I’ve been dreading updating you all on my budget and how the no-buy year is going, because it’s not going great! However, I want to be transparent with you all about my finances and how I handle the times when I don’t want to think about money. I split my money feelings into two categories below in an attempt to compartmentalize them, similar to how I distribute my savings to multiple accounts so I can see my goals clearer.

Top

  • I came in under budget for May, which after an expensive first few months of 2024 was much needed.
  • I only overspent by about $50 in June!
  • The loan I took out last year to buy a new mattress is finally paid off, which makes some room in my budget.

Bottom

  • Though I’m actively spending on one of my goals—moving—I still have the psychological toll of watching my savings decrease.
  • My new apartment is more expensive, which stretches my budget a bit, and some of my utilities charges for September are unknown.
  • I bought some clothes that I didn’t really need but made my life easier. Clothes were on my red light list for the no-buy year, but I thrifted them to maintain my sustainable strategy in that area.

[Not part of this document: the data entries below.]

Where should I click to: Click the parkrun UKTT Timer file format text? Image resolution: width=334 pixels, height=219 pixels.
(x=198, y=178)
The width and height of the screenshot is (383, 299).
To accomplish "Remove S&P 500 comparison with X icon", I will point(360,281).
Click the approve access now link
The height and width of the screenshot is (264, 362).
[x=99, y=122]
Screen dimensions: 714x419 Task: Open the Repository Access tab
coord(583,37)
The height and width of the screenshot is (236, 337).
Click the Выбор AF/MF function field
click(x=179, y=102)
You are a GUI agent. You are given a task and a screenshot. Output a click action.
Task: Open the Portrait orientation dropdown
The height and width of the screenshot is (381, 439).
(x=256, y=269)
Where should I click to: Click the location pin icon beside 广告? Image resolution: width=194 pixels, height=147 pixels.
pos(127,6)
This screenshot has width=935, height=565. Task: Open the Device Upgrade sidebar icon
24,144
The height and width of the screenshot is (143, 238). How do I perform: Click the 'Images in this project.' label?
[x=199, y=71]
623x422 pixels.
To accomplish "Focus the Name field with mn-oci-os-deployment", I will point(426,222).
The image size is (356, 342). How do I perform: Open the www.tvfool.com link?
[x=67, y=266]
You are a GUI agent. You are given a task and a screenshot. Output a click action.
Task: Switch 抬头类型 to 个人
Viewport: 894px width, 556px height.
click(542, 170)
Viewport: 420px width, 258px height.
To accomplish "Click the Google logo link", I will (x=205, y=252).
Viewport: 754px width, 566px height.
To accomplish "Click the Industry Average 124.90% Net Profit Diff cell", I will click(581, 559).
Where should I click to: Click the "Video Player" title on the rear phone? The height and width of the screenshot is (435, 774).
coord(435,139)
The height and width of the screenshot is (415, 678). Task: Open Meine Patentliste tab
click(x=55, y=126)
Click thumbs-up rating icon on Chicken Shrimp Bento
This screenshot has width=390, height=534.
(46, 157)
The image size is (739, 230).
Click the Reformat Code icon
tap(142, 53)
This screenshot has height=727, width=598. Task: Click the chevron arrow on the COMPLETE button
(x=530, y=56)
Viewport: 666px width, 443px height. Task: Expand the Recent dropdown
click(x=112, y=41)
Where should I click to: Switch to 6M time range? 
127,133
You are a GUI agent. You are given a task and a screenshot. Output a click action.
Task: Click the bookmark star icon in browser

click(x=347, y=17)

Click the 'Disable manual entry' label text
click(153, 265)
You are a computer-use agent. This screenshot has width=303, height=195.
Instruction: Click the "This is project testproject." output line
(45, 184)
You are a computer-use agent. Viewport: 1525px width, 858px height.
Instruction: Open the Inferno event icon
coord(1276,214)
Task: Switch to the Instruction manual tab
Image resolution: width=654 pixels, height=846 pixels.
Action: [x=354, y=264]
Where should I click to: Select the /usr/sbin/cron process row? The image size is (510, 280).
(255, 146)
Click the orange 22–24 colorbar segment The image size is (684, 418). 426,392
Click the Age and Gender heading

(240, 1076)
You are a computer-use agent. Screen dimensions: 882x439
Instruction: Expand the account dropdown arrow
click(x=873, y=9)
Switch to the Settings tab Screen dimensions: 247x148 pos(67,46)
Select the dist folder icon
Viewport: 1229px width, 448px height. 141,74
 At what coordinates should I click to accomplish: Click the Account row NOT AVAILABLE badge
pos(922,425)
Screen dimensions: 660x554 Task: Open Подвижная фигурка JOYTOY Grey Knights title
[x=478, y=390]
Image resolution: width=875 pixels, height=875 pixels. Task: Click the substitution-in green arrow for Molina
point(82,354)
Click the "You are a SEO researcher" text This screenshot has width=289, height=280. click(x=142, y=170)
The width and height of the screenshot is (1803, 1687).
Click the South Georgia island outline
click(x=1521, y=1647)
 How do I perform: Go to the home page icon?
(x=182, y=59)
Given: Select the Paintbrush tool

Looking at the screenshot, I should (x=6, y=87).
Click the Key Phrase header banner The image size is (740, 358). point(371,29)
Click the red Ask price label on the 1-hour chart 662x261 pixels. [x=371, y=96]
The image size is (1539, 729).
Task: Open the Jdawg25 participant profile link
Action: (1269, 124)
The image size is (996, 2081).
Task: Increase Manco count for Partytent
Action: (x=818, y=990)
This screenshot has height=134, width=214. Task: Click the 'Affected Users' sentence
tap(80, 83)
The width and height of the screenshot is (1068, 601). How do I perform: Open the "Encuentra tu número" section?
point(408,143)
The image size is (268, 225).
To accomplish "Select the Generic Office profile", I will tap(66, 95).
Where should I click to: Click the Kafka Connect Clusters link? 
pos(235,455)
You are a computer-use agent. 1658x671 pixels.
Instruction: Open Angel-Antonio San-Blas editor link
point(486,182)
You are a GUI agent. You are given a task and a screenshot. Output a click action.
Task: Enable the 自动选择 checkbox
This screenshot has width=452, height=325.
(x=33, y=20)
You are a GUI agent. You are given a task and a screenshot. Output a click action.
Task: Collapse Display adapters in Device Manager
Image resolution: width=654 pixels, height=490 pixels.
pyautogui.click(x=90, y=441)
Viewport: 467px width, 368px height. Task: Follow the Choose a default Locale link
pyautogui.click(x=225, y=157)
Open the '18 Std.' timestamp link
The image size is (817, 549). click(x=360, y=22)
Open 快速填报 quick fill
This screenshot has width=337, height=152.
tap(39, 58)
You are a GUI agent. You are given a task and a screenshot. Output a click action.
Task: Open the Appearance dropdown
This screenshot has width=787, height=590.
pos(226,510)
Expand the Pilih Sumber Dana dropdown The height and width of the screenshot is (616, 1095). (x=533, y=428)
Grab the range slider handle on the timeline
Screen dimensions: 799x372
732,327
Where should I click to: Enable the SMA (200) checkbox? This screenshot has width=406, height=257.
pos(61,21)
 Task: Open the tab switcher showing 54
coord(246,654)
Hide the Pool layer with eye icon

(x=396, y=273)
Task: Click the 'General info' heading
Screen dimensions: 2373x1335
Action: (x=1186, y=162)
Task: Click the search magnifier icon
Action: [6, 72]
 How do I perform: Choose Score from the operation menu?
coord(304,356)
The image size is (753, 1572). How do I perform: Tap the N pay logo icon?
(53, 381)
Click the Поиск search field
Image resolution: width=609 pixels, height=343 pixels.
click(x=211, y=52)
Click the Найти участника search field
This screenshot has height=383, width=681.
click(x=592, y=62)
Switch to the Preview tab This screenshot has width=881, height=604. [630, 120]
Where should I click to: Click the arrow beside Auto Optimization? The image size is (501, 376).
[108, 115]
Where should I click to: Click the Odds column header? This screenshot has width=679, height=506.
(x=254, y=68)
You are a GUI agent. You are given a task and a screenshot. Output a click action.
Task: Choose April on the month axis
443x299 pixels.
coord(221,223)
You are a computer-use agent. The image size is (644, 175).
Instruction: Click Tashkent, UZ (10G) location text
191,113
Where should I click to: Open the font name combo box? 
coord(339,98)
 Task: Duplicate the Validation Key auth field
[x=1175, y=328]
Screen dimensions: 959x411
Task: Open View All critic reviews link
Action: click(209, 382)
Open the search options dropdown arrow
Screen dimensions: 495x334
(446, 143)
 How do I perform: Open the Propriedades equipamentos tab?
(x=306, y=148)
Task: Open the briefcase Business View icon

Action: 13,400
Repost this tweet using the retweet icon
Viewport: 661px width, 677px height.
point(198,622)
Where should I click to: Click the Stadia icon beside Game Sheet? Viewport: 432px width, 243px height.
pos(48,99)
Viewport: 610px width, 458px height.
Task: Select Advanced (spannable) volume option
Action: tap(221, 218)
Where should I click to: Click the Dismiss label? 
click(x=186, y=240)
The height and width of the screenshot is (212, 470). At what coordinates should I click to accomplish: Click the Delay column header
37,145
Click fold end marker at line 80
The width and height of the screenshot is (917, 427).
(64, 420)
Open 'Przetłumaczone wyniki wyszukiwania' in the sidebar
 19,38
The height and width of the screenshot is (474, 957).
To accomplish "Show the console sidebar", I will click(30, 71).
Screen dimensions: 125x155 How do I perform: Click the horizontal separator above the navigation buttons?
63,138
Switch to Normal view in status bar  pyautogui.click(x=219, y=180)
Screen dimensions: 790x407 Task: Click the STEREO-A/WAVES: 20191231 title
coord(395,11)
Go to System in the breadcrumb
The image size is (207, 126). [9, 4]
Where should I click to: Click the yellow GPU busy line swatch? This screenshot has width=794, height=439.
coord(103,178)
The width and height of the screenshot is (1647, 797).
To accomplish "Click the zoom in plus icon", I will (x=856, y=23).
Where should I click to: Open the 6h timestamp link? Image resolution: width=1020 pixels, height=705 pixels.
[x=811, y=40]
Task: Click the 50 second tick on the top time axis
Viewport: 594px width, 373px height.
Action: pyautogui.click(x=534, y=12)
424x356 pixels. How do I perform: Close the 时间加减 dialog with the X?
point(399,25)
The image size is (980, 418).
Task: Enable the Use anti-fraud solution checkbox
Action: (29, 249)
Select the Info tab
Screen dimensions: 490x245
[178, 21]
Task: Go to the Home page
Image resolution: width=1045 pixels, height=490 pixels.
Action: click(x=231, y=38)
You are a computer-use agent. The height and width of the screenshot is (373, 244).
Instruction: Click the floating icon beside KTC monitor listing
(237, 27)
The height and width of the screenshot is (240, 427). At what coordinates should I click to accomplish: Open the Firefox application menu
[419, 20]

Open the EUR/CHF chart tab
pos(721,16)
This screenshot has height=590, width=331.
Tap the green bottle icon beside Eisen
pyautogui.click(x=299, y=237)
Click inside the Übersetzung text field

Whew, I feel better already now that we’re all on the same page. Grace Nevitt, who gave me the idea for the no-buy year, recently posted a video with tips for readjusting and refocusing on the no-buy strategy over halfway through the year (we’re so in sync!). She highlights how she has been engaging more in do-it-yourself (DIY) projects instead of using money to solve a problem—and rewiring that connection in your brain. One example is she wanted pink nail polish and didn’t want to buy it, but she conveniently had a red bottle that she mixed with a white bottle. Mixing them also made the consistency of the final product smoother.

Grace also mentions that she is community sourcing from family and friends and relying more on her “buy nothing” neighborhood group. I’ve been trying to do the same with my family and friends for odds and ends I’ll need for moving, which has taken some adjusting as a Very Independent Person.

Remember Your Why

Grace mentions that we should remember our initial reason for doing a no-buy year. Her “why” is that she wants to save up for a homestead in New Zealand, but throughout the year she started focusing more on her relationship with shopping and overconsumption. My “why” is that I want to save up for my goals and generally not accumulate more stuff (especially since I’m moving, my back already hurts enough!).

Without further ado, here is my budget for September:

Though my rent will be $100 more, I will finally have a dishwasher (please clap!), which will save me time and energy. Don’t tell the dishes, but I’ve kind of enjoyed washing them recently—a whole new level of adulthood unlocked. My new place is also closer to some of my friends, which will cut down on travel expenses. I temporarily stopped one of my subscriptions for a vitamin since I have enough of it to last me a while. My sole monthly subscription is Spotify, which recently increased to $11.99. My whole life in music is on there at this point, so I’m not going anywhere unless they completely change the program.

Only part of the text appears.